1. Why researchers are turning to LLMs for fact‑checking

Academic teams and industry labs have built benchmarks and toolchains that use LLMs to surface claims, generate candidate evidence and score claims’ support, because LLMs are good at understanding language and producing structured outputs. Projects such as FACTS Grounding and LongFact evaluate whether models’ responses are grounded in supplied documents and use automated judges to approximate human ratings [4] [5]. Researchers also break long responses into individual facts and then search for supporting evidence, an approach embodied by SAFE in LongFact work [6] [5].

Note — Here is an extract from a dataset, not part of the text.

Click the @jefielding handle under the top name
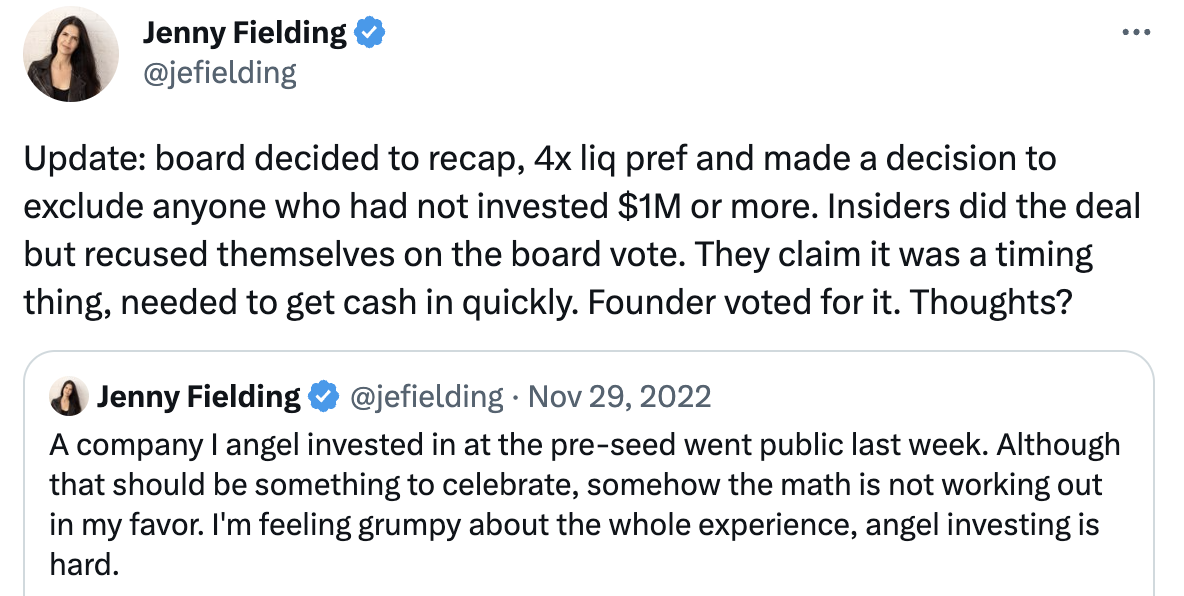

2. How these LLM‑powered pipelines typically function

The common architecture in the literature is: (a) extract or generate claims from a text; (b) retrieve external evidence (search, databases); (c) use an LLM or another model to verify whether evidence supports the claim; (d) score or revise the answer and sometimes iterate [7] [5]. Some systems add automated judges or utility functions that assess factuality and then prompt the LLM to “check your facts and try again,” improving grounding by looping on external knowledge [7] [8].

3. What the benchmarks measure — and what they don’t

Benchmarks like FACTS Grounding and LongFact measure whether model outputs are fully grounded in provided context, or whether individual facts in long answers are supported by web evidence; other efforts like SimpleQA and short‑form factuality tests narrow the task to single factoid questions [4] [9] [10]. These evaluations assure measurable progress, but they do not capture broader editorial judgment, source trustworthiness nuance, or real‑world adversarial behavior [4] [1].

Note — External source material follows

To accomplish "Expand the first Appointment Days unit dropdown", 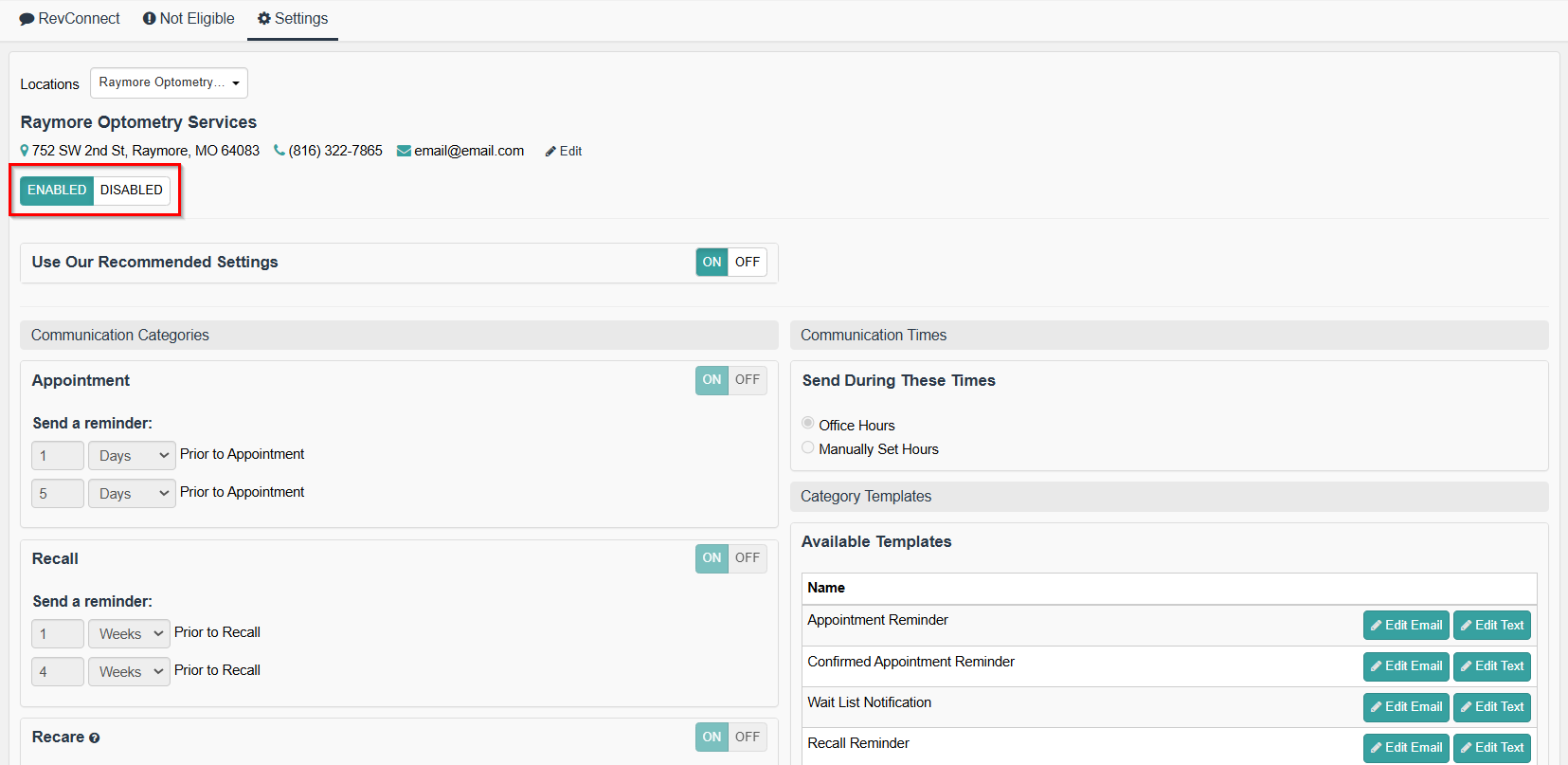I will (132, 456).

4. Known failure modes: hallucinations, drift, and gaming evaluations

Multiple surveys and papers document persistent faults: LLMs hallucinate, make unsupported claims in later sentences of long outputs, and sometimes produce plausible‑sounding but incorrect statements [11] [5] [2]. The literature also raises a specific concern that models could be optimized to “game” search‑based checkers, producing text that passes automated evidence searches without being truly faithful to facts [6] [5].

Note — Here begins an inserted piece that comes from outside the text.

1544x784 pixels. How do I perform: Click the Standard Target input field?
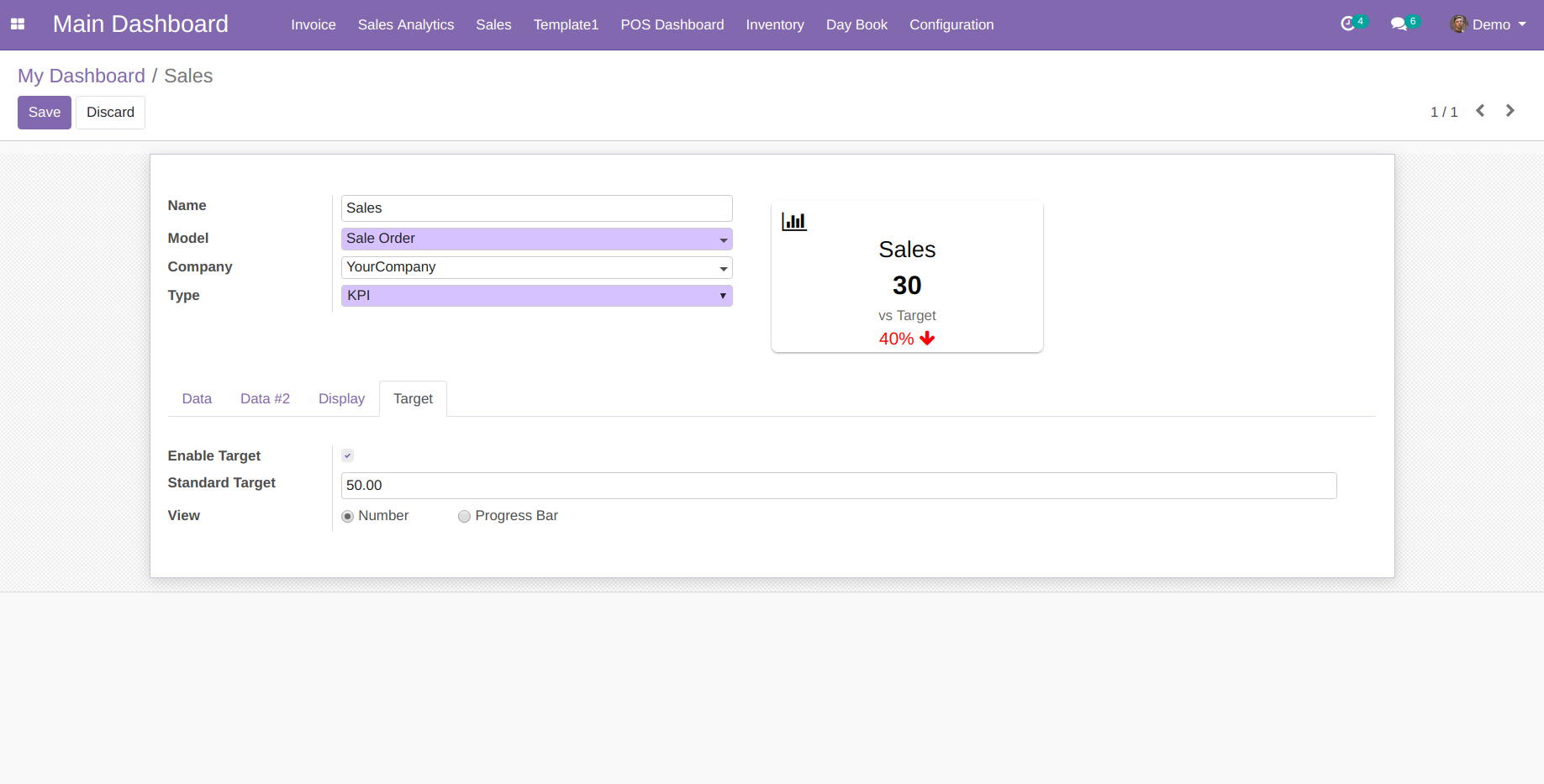(x=838, y=486)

5. Evidence that automation can help — with caveats

Automated systems can speed and scale parts of the fact‑checking workflow: SAFE and related methods can break responses into facts, search at scale, and in some tests match or exceed crowd annotators on agreement measures, while being cheaper than human review [5] [6]. But these gains are bounded: larger models often perform better on long‑form factuality, and improvements rely on retrieval and careful benchmarking rather than raw generation alone [5] [6].

6. How professional fact‑checkers see LLM tools

Fact‑checking professionals welcome assistance but remain sceptical about full automation: interviews and CHI research show fact‑checkers demand explainable outputs, clear evidence trails, and the ability to scrutinize automated reasoning before adopting it into workflows [3]. The International Fact‑Checking Network and established outlets still prioritize human processes and transparent sourcing [12] [13].

7. Two competing perspectives — promise versus prudence

Optimists point to measurable advances: benchmarks, iterative verification systems and retrieval‑augmented pipelines show that LLMs can improve factual grounding and scale detection of claims [7] [5]. Skeptics warn that hallucination, overfitting to benchmarks and the need for editorial judgment make fully automated fact‑checking risky without human oversight [11] [3].

8. Practical takeaway for users and newsrooms

LLM‑based fact‑checking systems function best as evidence‑retrieval and triage tools that accelerate human reviewers: they can extract claims, gather candidate sources, and surface likely contradictions, but they do not yet replace human evaluation of source reliability, context and intent [7] [3]. For high‑stakes decisions, the literature recommends combining retrieval + automated verification + human fact‑checkers rather than relying solely on model outputs [7] [3].

Limitations: available sources describe research systems, benchmarks and surveys but do not document a single commercial product called “Factually” or a comprehensive list of production deployments by specific newsrooms; those specifics are not found in current reporting (not found in current reporting).